[Excerpts from a dataset]
== Segment start ==
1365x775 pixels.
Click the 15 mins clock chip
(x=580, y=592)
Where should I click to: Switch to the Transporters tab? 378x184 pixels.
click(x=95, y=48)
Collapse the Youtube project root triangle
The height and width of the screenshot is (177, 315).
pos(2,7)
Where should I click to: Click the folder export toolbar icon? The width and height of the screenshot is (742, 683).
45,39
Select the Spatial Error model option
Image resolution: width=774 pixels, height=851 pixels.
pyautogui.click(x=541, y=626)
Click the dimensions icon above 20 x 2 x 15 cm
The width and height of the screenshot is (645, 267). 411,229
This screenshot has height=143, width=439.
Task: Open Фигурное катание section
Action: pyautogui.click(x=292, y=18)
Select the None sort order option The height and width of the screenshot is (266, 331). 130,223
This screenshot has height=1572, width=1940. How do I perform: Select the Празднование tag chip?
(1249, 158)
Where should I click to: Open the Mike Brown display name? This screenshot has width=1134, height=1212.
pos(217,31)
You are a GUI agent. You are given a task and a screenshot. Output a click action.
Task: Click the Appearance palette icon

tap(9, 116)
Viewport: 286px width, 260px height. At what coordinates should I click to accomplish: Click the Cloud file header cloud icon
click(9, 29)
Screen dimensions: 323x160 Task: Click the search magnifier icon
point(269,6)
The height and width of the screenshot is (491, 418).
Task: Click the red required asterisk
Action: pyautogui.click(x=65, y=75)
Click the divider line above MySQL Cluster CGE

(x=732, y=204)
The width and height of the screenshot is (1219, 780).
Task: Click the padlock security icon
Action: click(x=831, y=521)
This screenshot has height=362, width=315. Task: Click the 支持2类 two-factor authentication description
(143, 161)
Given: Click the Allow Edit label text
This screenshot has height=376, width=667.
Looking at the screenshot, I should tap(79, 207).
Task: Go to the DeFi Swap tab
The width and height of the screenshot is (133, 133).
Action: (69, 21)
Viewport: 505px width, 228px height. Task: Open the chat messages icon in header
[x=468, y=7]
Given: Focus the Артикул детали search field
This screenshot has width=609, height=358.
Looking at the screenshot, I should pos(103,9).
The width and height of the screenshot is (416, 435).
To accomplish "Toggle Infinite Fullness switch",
== Segment end ==
Work instruction => Every line of the data must appear again in the answer, exactly as written.

Final answer =>
1365x775 pixels.
Click the 15 mins clock chip
(x=580, y=592)
Where should I click to: Switch to the Transporters tab? 378x184 pixels.
click(x=95, y=48)
Collapse the Youtube project root triangle
The height and width of the screenshot is (177, 315).
pos(2,7)
Where should I click to: Click the folder export toolbar icon? The width and height of the screenshot is (742, 683).
45,39
Select the Spatial Error model option
Image resolution: width=774 pixels, height=851 pixels.
pyautogui.click(x=541, y=626)
Click the dimensions icon above 20 x 2 x 15 cm
The width and height of the screenshot is (645, 267). 411,229
This screenshot has height=143, width=439.
Task: Open Фигурное катание section
Action: pyautogui.click(x=292, y=18)
Select the None sort order option The height and width of the screenshot is (266, 331). 130,223
This screenshot has height=1572, width=1940. How do I perform: Select the Празднование tag chip?
(1249, 158)
Where should I click to: Open the Mike Brown display name? This screenshot has width=1134, height=1212.
pos(217,31)
You are a GUI agent. You are given a task and a screenshot. Output a click action.
Task: Click the Appearance palette icon

tap(9, 116)
Viewport: 286px width, 260px height. At what coordinates should I click to accomplish: Click the Cloud file header cloud icon
click(9, 29)
Screen dimensions: 323x160 Task: Click the search magnifier icon
point(269,6)
The height and width of the screenshot is (491, 418).
Task: Click the red required asterisk
Action: pyautogui.click(x=65, y=75)
Click the divider line above MySQL Cluster CGE

(x=732, y=204)
The width and height of the screenshot is (1219, 780).
Task: Click the padlock security icon
Action: click(x=831, y=521)
This screenshot has height=362, width=315. Task: Click the 支持2类 two-factor authentication description
(143, 161)
Given: Click the Allow Edit label text
This screenshot has height=376, width=667.
Looking at the screenshot, I should tap(79, 207).
Task: Go to the DeFi Swap tab
The width and height of the screenshot is (133, 133).
Action: (69, 21)
Viewport: 505px width, 228px height. Task: Open the chat messages icon in header
[x=468, y=7]
Given: Focus the Артикул детали search field
This screenshot has width=609, height=358.
Looking at the screenshot, I should pos(103,9).
The width and height of the screenshot is (416, 435).
To accomplish "Toggle Infinite Fullness switch",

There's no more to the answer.